* _THE TASK_:
The answer must be an exact copy of every record below.

************

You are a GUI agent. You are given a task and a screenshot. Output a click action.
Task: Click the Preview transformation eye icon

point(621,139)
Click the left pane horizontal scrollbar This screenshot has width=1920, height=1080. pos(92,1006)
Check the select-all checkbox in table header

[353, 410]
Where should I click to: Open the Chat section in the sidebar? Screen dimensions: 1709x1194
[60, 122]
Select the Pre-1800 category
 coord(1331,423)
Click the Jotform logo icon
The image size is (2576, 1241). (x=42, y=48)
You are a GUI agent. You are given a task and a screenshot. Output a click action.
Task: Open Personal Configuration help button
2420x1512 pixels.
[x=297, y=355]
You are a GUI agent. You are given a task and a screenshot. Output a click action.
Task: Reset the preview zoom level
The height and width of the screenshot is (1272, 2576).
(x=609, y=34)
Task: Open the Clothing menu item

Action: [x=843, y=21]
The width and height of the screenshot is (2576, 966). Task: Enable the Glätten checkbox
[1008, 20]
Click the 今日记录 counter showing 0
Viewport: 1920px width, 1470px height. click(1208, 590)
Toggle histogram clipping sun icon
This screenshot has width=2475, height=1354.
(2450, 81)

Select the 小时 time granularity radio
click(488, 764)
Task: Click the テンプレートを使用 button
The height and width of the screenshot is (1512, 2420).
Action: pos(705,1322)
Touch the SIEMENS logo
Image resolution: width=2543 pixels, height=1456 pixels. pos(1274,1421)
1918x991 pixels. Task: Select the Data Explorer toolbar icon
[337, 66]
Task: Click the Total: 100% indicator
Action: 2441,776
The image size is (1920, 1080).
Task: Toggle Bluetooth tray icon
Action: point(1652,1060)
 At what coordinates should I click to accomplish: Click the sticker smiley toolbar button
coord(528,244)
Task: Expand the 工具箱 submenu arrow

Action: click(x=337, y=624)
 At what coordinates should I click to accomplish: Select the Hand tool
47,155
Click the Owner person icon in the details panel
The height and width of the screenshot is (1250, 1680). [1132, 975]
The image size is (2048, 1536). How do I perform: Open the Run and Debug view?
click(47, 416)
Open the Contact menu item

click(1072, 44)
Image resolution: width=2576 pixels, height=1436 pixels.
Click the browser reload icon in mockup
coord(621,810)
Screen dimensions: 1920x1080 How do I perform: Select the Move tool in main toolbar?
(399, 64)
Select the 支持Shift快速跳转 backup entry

************

* _FINAL ANSWER_:
You are a GUI agent. You are given a task and a screenshot. Output a click action.
Task: Click the Preview transformation eye icon

point(621,139)
Click the left pane horizontal scrollbar This screenshot has width=1920, height=1080. pos(92,1006)
Check the select-all checkbox in table header

[353, 410]
Where should I click to: Open the Chat section in the sidebar? Screen dimensions: 1709x1194
[60, 122]
Select the Pre-1800 category
 coord(1331,423)
Click the Jotform logo icon
The image size is (2576, 1241). (x=42, y=48)
You are a GUI agent. You are given a task and a screenshot. Output a click action.
Task: Open Personal Configuration help button
2420x1512 pixels.
[x=297, y=355]
You are a GUI agent. You are given a task and a screenshot. Output a click action.
Task: Reset the preview zoom level
The height and width of the screenshot is (1272, 2576).
(x=609, y=34)
Task: Open the Clothing menu item

Action: [x=843, y=21]
The width and height of the screenshot is (2576, 966). Task: Enable the Glätten checkbox
[1008, 20]
Click the 今日记录 counter showing 0
Viewport: 1920px width, 1470px height. click(1208, 590)
Toggle histogram clipping sun icon
This screenshot has width=2475, height=1354.
(2450, 81)

Select the 小时 time granularity radio
click(488, 764)
Task: Click the テンプレートを使用 button
The height and width of the screenshot is (1512, 2420).
Action: pos(705,1322)
Touch the SIEMENS logo
Image resolution: width=2543 pixels, height=1456 pixels. pos(1274,1421)
1918x991 pixels. Task: Select the Data Explorer toolbar icon
[337, 66]
Task: Click the Total: 100% indicator
Action: 2441,776
The image size is (1920, 1080).
Task: Toggle Bluetooth tray icon
Action: point(1652,1060)
 At what coordinates should I click to accomplish: Click the sticker smiley toolbar button
coord(528,244)
Task: Expand the 工具箱 submenu arrow

Action: click(x=337, y=624)
 At what coordinates should I click to accomplish: Select the Hand tool
47,155
Click the Owner person icon in the details panel
The height and width of the screenshot is (1250, 1680). [1132, 975]
The image size is (2048, 1536). How do I perform: Open the Run and Debug view?
click(47, 416)
Open the Contact menu item

click(1072, 44)
Image resolution: width=2576 pixels, height=1436 pixels.
Click the browser reload icon in mockup
coord(621,810)
Screen dimensions: 1920x1080 How do I perform: Select the Move tool in main toolbar?
(399, 64)
Select the 支持Shift快速跳转 backup entry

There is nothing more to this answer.